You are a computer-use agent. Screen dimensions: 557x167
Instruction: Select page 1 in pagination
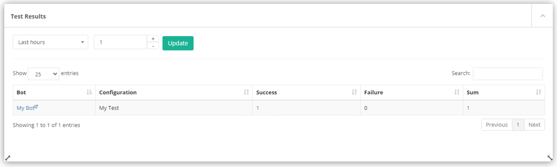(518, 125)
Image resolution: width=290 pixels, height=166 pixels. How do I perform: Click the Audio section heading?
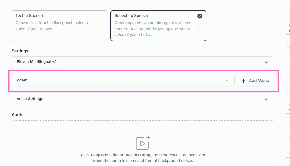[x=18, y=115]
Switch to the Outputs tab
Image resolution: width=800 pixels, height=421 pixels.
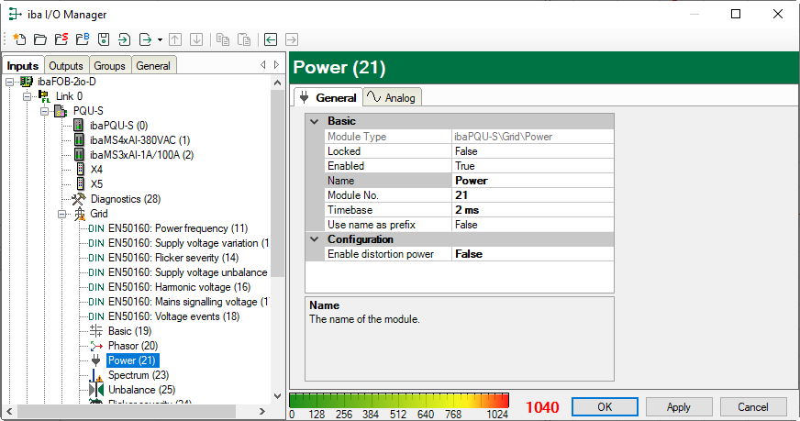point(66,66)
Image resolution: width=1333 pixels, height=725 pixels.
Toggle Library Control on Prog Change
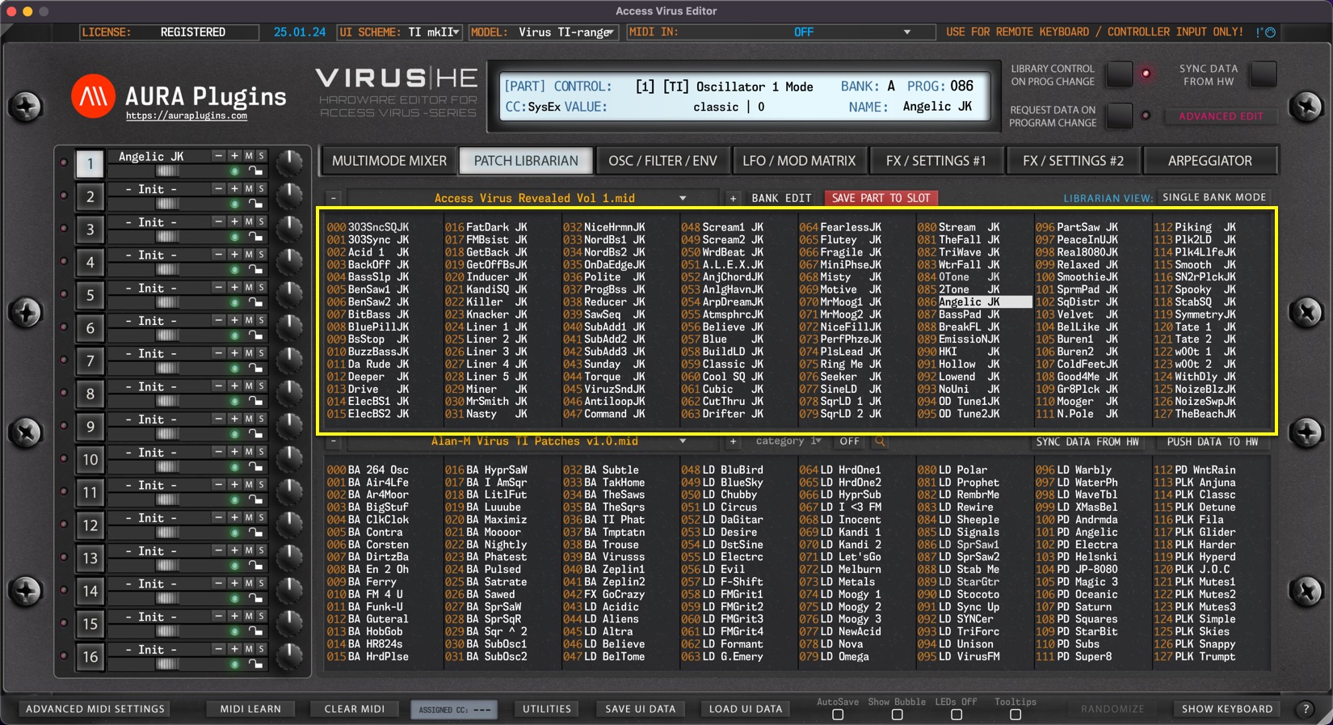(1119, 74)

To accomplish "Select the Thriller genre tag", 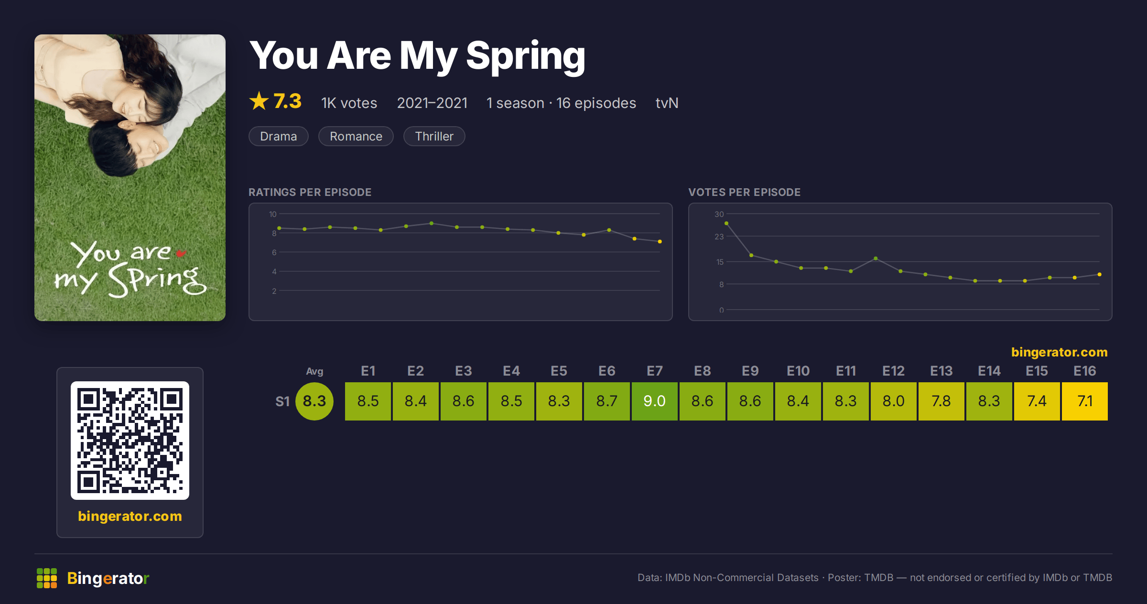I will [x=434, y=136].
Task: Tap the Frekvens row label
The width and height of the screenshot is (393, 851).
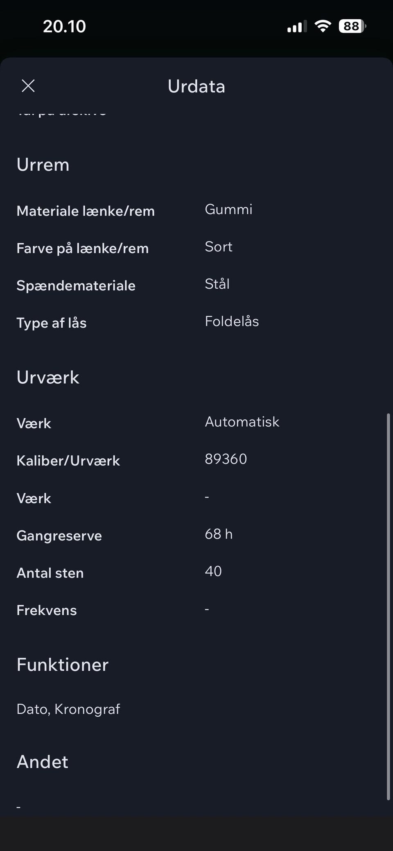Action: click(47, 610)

•••

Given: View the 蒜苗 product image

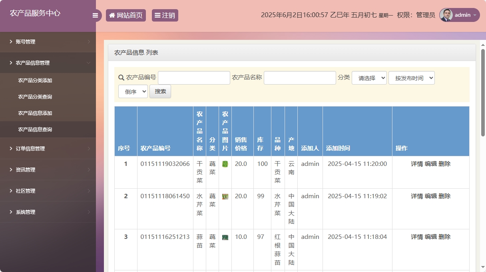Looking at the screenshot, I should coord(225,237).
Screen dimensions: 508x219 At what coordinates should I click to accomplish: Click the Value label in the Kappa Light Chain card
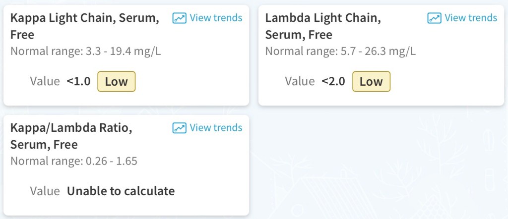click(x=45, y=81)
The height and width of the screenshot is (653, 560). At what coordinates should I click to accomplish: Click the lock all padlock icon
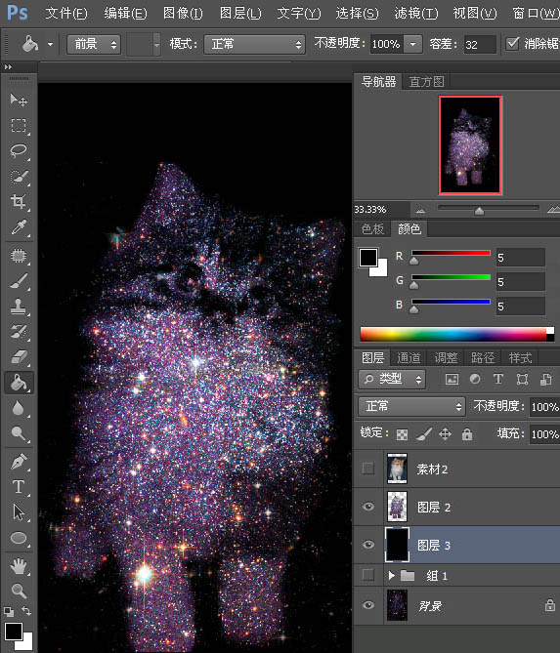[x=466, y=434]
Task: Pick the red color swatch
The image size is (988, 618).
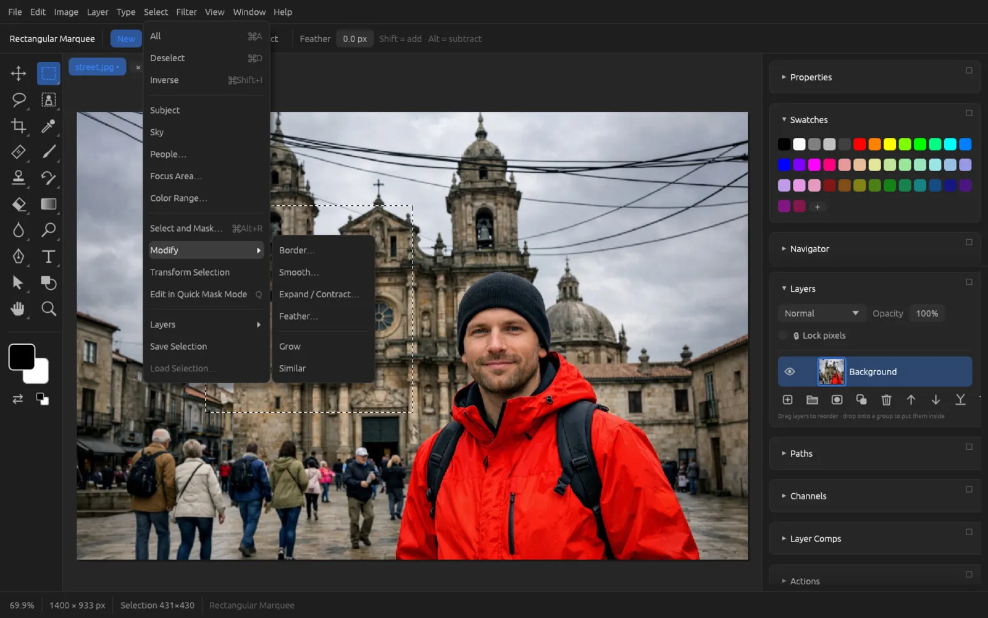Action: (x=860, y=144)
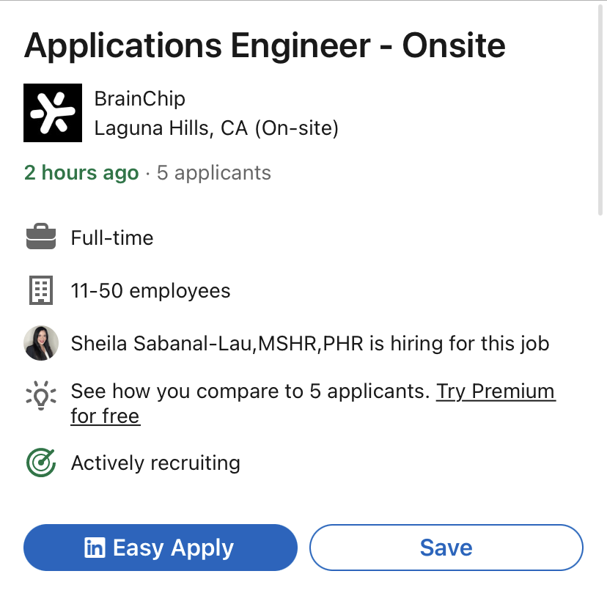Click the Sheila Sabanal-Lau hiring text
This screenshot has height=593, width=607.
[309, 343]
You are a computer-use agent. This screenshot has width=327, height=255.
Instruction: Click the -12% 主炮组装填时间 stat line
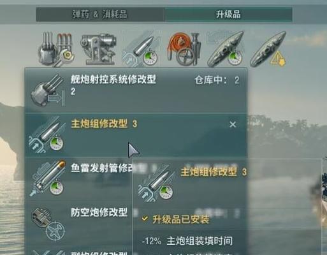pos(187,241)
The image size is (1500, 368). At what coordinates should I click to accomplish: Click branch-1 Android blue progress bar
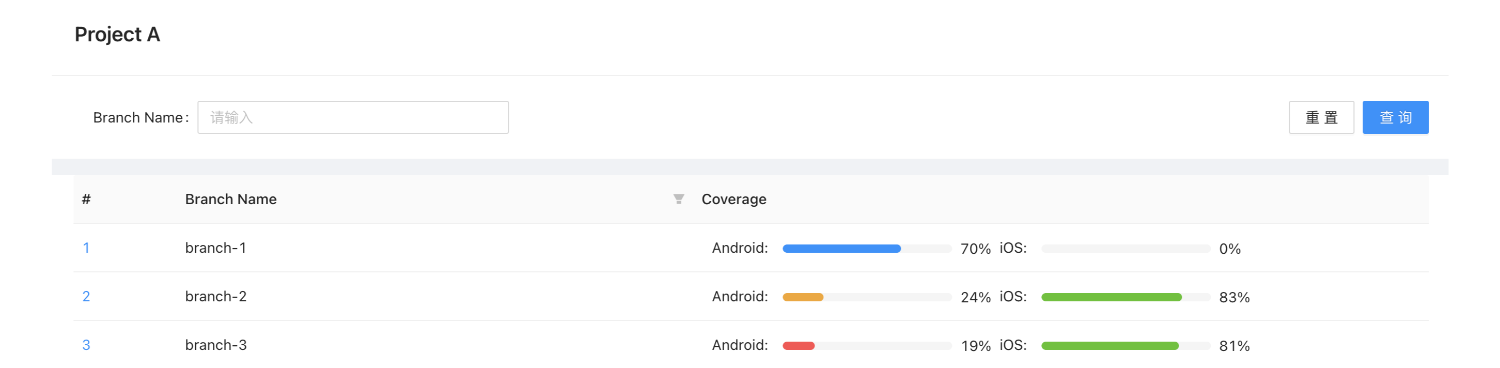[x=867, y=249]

•••

*EXERCISE*
Only lines holding the word "Task" belong in the answer; copy all of them from the records.

*WRITTEN RESPONSE*
Task: Tap the Frekvens row label
Task: Pick the red color swatch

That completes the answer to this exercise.